Characterising such sources as 'authentic', risks intimating that the world as known through the mass media fatalistically confirms the actual world. The mass media may be fatalistic (it would like to think so) but this does not entail that this is true of all popular culture which demands a diverse range of factionalised, active consumers. According to a hard-line materialist reading, art and popular culture are both superstructures, myths which disguise the 'real' workings of the world. An attempt to discredit the yBa as a whole by revealing their 'real' workings will be reductionist insofar as it seeks to reinstate the legitimacy of the Theory industry as an arbitrator of the real over the fragmented praxis of cultural production. Stallabrass is more than aware that criticism is just another form of representation or myth:
"...for criticism to be truly effective, it must take on the art world as a whole, showing how it is thoroughly entangled with the society, its economy and politics. Such criticism will have to start with an examination of its own apparent powerlessness in the market-led vacuum." (p272).
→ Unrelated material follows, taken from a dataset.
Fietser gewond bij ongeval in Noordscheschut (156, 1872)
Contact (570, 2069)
However, while calling for artists and their promoters to be more reflexive and critical, Stallabrass is often just as reluctant to examine the Marxist premises of his own judgments. Of course, this in no sense mitigates his concern with the lack of active negotiation of such critical issues in high art lite. Indeed, Stallabrass' overtly critical stance is a long overdue corrective to what he characterises as the "schoolboy relativism" which has long plagued the art world. (p264) The urgency of this task exonerates his tendency to avoid the paralysing self-reflexiveness of much recent art historiography.
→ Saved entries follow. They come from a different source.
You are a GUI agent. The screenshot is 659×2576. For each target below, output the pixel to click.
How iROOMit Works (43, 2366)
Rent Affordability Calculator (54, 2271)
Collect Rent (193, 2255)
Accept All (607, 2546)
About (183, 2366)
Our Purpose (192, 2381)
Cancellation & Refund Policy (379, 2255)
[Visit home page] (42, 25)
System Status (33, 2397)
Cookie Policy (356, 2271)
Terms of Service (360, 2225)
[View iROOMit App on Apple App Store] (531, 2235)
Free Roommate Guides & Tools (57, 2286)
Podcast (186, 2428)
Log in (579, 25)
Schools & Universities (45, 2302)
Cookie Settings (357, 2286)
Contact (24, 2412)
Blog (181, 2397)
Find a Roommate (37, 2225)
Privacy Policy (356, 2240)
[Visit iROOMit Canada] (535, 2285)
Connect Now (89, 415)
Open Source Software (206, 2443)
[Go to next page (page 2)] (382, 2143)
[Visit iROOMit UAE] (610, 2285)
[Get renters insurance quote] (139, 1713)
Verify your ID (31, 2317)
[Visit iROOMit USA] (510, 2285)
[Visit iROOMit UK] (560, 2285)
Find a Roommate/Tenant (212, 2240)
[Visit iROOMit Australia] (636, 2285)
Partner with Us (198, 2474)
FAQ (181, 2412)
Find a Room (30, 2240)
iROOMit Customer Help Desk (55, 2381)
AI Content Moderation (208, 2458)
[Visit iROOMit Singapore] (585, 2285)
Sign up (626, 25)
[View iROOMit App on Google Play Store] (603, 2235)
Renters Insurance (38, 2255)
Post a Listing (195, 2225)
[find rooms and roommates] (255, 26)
Stallabrass charts how artists became less interested in controlling or contributing to the critical debate surrounding their work, demonstrating the numerous ways in which the 90s witnessed the re-emergence of the traditional division of labour between critics and artists, with a concomitant dwindling interest in the practice of Theory. In one sense this is a result of the failure of critical postmodernism in the 80s, which became increasingly totalitarian and predictable in its deconstruction of the postmodern trinity of race, class and gender: "It was not cheery stuff, and only rarely did it allow the viewer any leeway, any response other than the sanctioned one, or any sense of its subjects other than as powerless victims." (p86) Stallabrass contends that, in its critical relativism, 90s art was equally predicable, being little more than an empty collage of ready-made elements. For Stallabrass, abdication of critical responsibility is as much a travesty as it is a symptom of postmodernist relativism: "It is as though this generation have learned their postmodern lessons too well, ditching its persistent but ungrounded moralising in favour of its licence to sanction anything except judgment." (p95) Hirst, Jake and Dinos Chapman, Sam Taylor-Wood, Marcus Harvey, Matt Collishaw, Abigail Lane and Douglas Gordon among many others are all guilty of utilising this debauched "feature of the tabloid press: the knowing exploitation of their subjects, the indifference to their subjects' feelings or their fate when set against the imperatives to produce spectacular copy, to best rivals and pull in profit." (p139) This formulates shallow, 'lite' art, spectacular, clear products and crude puns tailor-made to attract the attention of Charles Saatchi as is "most clearly seen in the prevalence of the one-liner work of art [which] makes its points swiftly with conventional signs." (p99)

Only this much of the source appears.